One-stop farming shops in India are where smallholder farmers can get all the tools they need.
How do you provide year-round financial security to farmers? That's a challenge that we're tackling across our global operations at Anheuser-Busch InBev.
Our agricultural development team in India has been looking at solutions to maximize the resources available to our barley farmers in Haryana and Rajasthan by providing them year-round access to the supplies, tools, and information they need to succeed.
But the direct impact of doing this is that we're better able to ensure stable livelihoods and financial security for the farmers themselves through greater access to agricultural resources needed for stronger yields.
Using the SAB (South African Breweries) Research and Development centre in Neemrana City, Rajasthan, our Ag Development team were able to determine that mechanization had become a serious barrier for farmers to achieve year-round production and successful yields, while training and upskilling were also a key part of enabling financial empowerment. In 2018 so far, we've trained 3,268 barley farmers in the region.
As most farmers don't have access to the basic tools they need, our one-stop shops allow them to rent the machinery necessary, allowing for a more consistent income during low-production months.
The Indian Agricultural Development team has partnered with local nonprofits and global partners like TechnoServe, in order to deliver even more support to farmers through health, sanitation, and education training – all of which have been revealed to be massive barriers for community development.

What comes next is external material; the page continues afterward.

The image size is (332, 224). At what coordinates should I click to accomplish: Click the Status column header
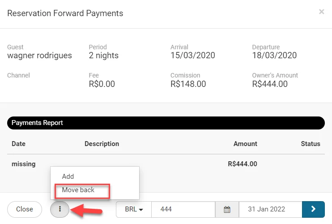[311, 144]
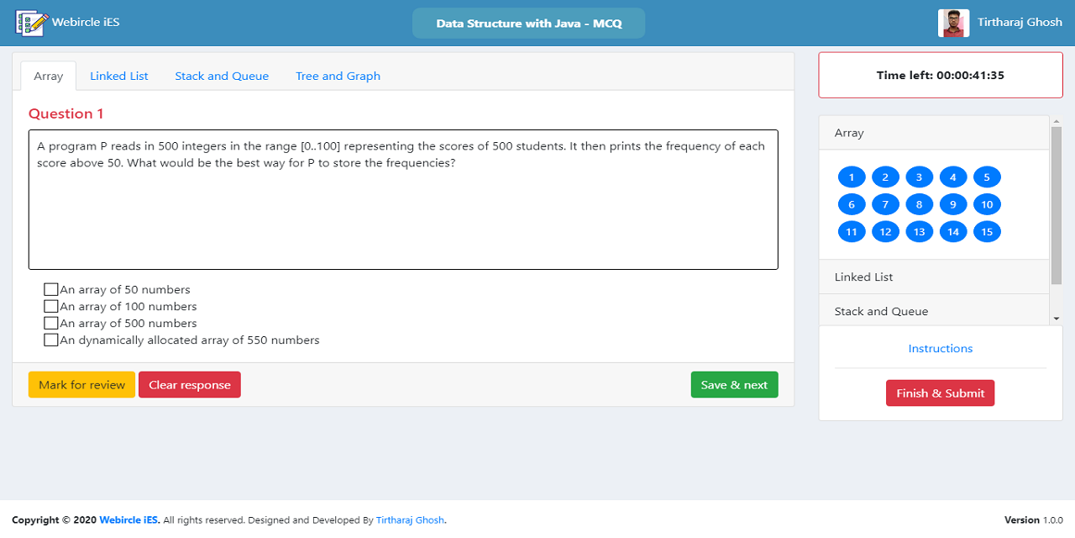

Aware that one-stop shops for farmers can only go so far, the AB InBev teams in India also launched the Kitchen Garden Initiative, which provides leftover arable space to farmers and their families, in order for them to grow edible, nutritious crops for their children, and to help them save money.
It's clear that when we are looking for scalable, viable ways to improve farmer livelihoods and ensure better crop production, technology provides us with some accelerated answers.
Ankit Agrawal from the Ag Development team revealed how, looking to a tech-fuelled future, they hope that all of our Indian barley farmers in the region can be connected via a SmartBarley app: a digital innovation that would have massive economic potential, given that already 98% of our farmers surveyed have mobile phones, while approximately 60% of our farmers have smartphones.
If all our smallholder farmers in India can have access to smartphone technology, they can then leapfrog an entire era of technological development, in a similar way to how countries from Nigeria to Ethiopia have embraced mobile banking — skipping bricks-and-mortar banks altogether and going straight to fintech. Accelerating change at that level is incredible exciting for us as the world's largest brewer.
This November, we're launching five new one-stop shops in Haryana and Rajasthan. That means, by next year, 500 more farmers will have access to critical tools and fertilizers.
When we eliminate barriers to the basic tools for agricultural production, we can fast-track, not only our production as a business, but the financial empowerment of all those involved across our value chain.
This is just the first, key step in a longer-term process of allowing all those in our supply chain to be owners in their own right---as we believe it's vital to empower everyone in our business to be decision-makers in creating the products we can be proud of.